Aim:
In each of the records below, substitute "desktop automation assistant" for every occurrence of "computer-use agent", and reproduce everything else without change.

Records for the exercise:
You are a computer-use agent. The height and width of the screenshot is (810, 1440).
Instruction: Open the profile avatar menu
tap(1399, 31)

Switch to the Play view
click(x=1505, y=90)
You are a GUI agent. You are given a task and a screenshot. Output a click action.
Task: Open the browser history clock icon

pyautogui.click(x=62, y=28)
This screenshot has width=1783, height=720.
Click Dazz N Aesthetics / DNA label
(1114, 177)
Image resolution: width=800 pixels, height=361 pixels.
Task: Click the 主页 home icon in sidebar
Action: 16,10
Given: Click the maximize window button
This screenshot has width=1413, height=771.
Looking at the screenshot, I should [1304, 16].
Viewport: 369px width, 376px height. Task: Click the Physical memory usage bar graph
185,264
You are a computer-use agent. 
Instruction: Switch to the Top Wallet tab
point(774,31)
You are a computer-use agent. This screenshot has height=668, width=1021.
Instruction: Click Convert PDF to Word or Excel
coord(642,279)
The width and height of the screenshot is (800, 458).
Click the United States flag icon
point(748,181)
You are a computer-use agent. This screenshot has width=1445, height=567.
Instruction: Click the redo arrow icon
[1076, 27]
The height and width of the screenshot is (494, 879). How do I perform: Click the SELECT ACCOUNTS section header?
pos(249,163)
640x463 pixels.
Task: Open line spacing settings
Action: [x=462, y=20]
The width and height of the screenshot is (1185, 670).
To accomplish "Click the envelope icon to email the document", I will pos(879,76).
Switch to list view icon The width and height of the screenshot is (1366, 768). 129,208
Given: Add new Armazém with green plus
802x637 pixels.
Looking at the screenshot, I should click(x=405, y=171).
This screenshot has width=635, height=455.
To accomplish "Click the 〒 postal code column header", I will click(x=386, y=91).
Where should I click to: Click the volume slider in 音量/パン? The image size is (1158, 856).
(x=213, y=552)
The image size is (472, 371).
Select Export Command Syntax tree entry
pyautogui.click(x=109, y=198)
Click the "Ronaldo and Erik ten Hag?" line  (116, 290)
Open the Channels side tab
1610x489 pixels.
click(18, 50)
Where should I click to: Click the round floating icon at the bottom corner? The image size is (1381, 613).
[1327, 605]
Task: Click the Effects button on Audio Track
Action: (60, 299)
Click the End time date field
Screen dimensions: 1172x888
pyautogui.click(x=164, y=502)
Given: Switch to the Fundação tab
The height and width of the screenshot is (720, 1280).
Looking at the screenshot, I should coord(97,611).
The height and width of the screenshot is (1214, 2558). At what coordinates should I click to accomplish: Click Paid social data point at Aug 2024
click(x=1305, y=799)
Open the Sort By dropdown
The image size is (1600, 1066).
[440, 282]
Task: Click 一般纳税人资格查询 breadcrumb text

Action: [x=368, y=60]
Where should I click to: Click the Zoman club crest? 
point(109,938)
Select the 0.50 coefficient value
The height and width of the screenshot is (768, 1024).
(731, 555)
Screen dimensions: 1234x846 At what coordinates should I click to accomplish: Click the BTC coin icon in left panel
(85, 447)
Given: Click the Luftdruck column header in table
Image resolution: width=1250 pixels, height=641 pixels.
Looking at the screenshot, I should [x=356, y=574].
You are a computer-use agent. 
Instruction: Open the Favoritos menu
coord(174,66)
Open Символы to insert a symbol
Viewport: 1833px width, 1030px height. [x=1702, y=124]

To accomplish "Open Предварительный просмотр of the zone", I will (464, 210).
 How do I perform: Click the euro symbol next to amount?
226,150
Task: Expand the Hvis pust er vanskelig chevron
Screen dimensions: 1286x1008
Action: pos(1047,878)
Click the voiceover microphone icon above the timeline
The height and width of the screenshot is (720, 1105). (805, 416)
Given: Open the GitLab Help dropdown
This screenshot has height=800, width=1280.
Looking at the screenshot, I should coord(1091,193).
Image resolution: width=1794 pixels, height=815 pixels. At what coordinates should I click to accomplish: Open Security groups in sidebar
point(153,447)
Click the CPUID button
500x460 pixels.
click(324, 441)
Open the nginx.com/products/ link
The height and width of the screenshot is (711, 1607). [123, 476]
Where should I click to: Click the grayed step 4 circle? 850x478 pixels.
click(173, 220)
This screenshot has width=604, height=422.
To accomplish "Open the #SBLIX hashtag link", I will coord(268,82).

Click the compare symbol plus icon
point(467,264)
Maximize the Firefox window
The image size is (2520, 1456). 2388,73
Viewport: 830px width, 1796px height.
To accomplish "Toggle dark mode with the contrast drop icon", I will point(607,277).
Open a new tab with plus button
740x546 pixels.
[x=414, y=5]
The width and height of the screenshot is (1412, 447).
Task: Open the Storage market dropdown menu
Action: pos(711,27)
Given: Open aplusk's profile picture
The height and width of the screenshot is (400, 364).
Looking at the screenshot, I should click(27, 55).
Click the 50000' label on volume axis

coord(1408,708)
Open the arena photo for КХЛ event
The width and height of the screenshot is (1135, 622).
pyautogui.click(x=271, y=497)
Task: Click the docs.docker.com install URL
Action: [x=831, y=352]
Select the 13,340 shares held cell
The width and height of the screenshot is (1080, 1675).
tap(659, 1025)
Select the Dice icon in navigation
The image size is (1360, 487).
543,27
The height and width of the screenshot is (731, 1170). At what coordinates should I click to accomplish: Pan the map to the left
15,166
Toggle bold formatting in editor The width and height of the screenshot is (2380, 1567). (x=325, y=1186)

Response to this exercise:
You are a desktop automation assistant. The height and width of the screenshot is (810, 1440).
Instruction: Open the profile avatar menu
tap(1399, 31)

Switch to the Play view
click(x=1505, y=90)
You are a GUI agent. You are given a task and a screenshot. Output a click action.
Task: Open the browser history clock icon

pyautogui.click(x=62, y=28)
This screenshot has width=1783, height=720.
Click Dazz N Aesthetics / DNA label
(1114, 177)
Image resolution: width=800 pixels, height=361 pixels.
Task: Click the 主页 home icon in sidebar
Action: 16,10
Given: Click the maximize window button
This screenshot has width=1413, height=771.
Looking at the screenshot, I should [1304, 16].
Viewport: 369px width, 376px height. Task: Click the Physical memory usage bar graph
185,264
You are a desktop automation assistant. 
Instruction: Switch to the Top Wallet tab
point(774,31)
You are a desktop automation assistant. This screenshot has height=668, width=1021.
Instruction: Click Convert PDF to Word or Excel
coord(642,279)
The width and height of the screenshot is (800, 458).
Click the United States flag icon
point(748,181)
You are a desktop automation assistant. This screenshot has width=1445, height=567.
Instruction: Click the redo arrow icon
[1076, 27]
The height and width of the screenshot is (494, 879). How do I perform: Click the SELECT ACCOUNTS section header?
pos(249,163)
640x463 pixels.
Task: Open line spacing settings
Action: [x=462, y=20]
The width and height of the screenshot is (1185, 670).
To accomplish "Click the envelope icon to email the document", I will pos(879,76).
Switch to list view icon The width and height of the screenshot is (1366, 768). 129,208
Given: Add new Armazém with green plus
802x637 pixels.
Looking at the screenshot, I should click(x=405, y=171).
This screenshot has width=635, height=455.
To accomplish "Click the 〒 postal code column header", I will click(x=386, y=91).
Where should I click to: Click the volume slider in 音量/パン? The image size is (1158, 856).
(x=213, y=552)
The image size is (472, 371).
Select Export Command Syntax tree entry
pyautogui.click(x=109, y=198)
Click the "Ronaldo and Erik ten Hag?" line  (116, 290)
Open the Channels side tab
1610x489 pixels.
click(18, 50)
Where should I click to: Click the round floating icon at the bottom corner? The image size is (1381, 613).
[1327, 605]
Task: Click the Effects button on Audio Track
Action: (60, 299)
Click the End time date field
Screen dimensions: 1172x888
pyautogui.click(x=164, y=502)
Given: Switch to the Fundação tab
The height and width of the screenshot is (720, 1280).
Looking at the screenshot, I should coord(97,611).
The height and width of the screenshot is (1214, 2558). At what coordinates should I click to accomplish: Click Paid social data point at Aug 2024
click(x=1305, y=799)
Open the Sort By dropdown
The image size is (1600, 1066).
[440, 282]
Task: Click 一般纳税人资格查询 breadcrumb text

Action: [x=368, y=60]
Where should I click to: Click the Zoman club crest? 
point(109,938)
Select the 0.50 coefficient value
The height and width of the screenshot is (768, 1024).
(731, 555)
Screen dimensions: 1234x846 At what coordinates should I click to accomplish: Click the BTC coin icon in left panel
(85, 447)
Given: Click the Luftdruck column header in table
Image resolution: width=1250 pixels, height=641 pixels.
Looking at the screenshot, I should [x=356, y=574].
You are a desktop automation assistant. 
Instruction: Open the Favoritos menu
coord(174,66)
Open Символы to insert a symbol
Viewport: 1833px width, 1030px height. [x=1702, y=124]

To accomplish "Open Предварительный просмотр of the zone", I will (464, 210).
 How do I perform: Click the euro symbol next to amount?
226,150
Task: Expand the Hvis pust er vanskelig chevron
Screen dimensions: 1286x1008
Action: pos(1047,878)
Click the voiceover microphone icon above the timeline
The height and width of the screenshot is (720, 1105). (805, 416)
Given: Open the GitLab Help dropdown
This screenshot has height=800, width=1280.
Looking at the screenshot, I should coord(1091,193).
Image resolution: width=1794 pixels, height=815 pixels. At what coordinates should I click to accomplish: Open Security groups in sidebar
point(153,447)
Click the CPUID button
500x460 pixels.
click(324, 441)
Open the nginx.com/products/ link
The height and width of the screenshot is (711, 1607). [123, 476]
Where should I click to: Click the grayed step 4 circle? 850x478 pixels.
click(173, 220)
This screenshot has width=604, height=422.
To accomplish "Open the #SBLIX hashtag link", I will coord(268,82).

Click the compare symbol plus icon
point(467,264)
Maximize the Firefox window
The image size is (2520, 1456). 2388,73
Viewport: 830px width, 1796px height.
To accomplish "Toggle dark mode with the contrast drop icon", I will point(607,277).
Open a new tab with plus button
740x546 pixels.
[x=414, y=5]
The width and height of the screenshot is (1412, 447).
Task: Open the Storage market dropdown menu
Action: pos(711,27)
Given: Open aplusk's profile picture
The height and width of the screenshot is (400, 364).
Looking at the screenshot, I should click(27, 55).
Click the 50000' label on volume axis

coord(1408,708)
Open the arena photo for КХЛ event
The width and height of the screenshot is (1135, 622).
pyautogui.click(x=271, y=497)
Task: Click the docs.docker.com install URL
Action: [x=831, y=352]
Select the 13,340 shares held cell
The width and height of the screenshot is (1080, 1675).
tap(659, 1025)
Select the Dice icon in navigation
The image size is (1360, 487).
543,27
The height and width of the screenshot is (731, 1170). At what coordinates should I click to accomplish: Pan the map to the left
15,166
Toggle bold formatting in editor The width and height of the screenshot is (2380, 1567). (x=325, y=1186)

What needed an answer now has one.